Why Security Convergence Is Elusive

Last month, CSO's editor asked why CSOs can't all just get along in a world of converged security management. The problem is that we've got to raise our profiles in the corporate world first.

Don't get me wrong. I'm one of these readers who is very happy with this journal. CSO has raised the bar on discussion of security management issues. And especially over the past year-plus, it has given more balance and coverage to noninfosecurity topics. That desire for balance is another reflection that information security is but one set of challenges, and maybe not the most pressing for some CSOs.
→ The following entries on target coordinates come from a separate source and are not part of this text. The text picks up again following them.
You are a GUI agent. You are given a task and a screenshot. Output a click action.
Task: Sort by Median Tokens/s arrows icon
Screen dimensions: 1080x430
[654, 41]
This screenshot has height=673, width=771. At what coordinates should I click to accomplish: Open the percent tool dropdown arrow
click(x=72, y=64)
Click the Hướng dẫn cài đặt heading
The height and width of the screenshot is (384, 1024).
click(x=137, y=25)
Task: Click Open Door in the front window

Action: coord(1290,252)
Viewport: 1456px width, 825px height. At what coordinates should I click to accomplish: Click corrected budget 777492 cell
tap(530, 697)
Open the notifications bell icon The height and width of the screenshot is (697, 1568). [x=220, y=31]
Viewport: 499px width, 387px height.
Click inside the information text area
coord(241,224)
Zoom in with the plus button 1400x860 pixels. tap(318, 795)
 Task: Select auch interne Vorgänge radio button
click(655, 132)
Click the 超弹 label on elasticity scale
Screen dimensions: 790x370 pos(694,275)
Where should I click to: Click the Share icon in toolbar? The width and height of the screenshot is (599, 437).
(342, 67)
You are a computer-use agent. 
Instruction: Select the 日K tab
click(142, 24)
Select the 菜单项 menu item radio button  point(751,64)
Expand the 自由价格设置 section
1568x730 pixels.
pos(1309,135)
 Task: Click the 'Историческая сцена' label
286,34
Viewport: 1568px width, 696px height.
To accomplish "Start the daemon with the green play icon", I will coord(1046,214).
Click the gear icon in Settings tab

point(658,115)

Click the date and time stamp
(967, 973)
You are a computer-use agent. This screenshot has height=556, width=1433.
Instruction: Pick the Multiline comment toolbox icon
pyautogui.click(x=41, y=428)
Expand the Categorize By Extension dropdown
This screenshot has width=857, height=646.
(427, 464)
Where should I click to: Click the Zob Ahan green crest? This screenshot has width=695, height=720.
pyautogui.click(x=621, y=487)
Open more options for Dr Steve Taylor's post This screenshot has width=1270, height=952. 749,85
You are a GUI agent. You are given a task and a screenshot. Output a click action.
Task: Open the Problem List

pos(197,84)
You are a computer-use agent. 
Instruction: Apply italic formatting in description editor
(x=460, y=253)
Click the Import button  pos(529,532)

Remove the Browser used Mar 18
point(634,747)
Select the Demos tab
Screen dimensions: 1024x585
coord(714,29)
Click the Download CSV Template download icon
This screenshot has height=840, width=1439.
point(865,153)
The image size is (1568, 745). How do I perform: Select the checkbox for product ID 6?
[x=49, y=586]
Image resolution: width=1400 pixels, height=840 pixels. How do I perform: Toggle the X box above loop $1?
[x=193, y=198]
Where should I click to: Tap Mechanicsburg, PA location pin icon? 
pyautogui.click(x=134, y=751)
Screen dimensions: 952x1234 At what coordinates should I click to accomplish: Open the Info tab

What are we to do with the idea of a blissful state of unification? Does unification mean one point of accountability for all things security? Or is it achieved in a holistic strategy that addresses risk-ranked priorities? I don't think that governance or convergence are McCreary's real issues. More important is understanding an organization's risks, and then engaging everyone who can contribute to managing them cost effectively.

Of course, all security executives should thirst for insight into the unaddressed risks of infosecurity. Risk analysis is about identifying unaddressed vulnerabilities, the CSO's principal stock in trade. If a company rises or falls on the integrity of its infosec program, I have to assume a thoughtful risk management strategy has connected these dots. And any security element that could contribute to bulletproof protection will be at the table, sharing its hunger for answers with fellow governance stakeholders.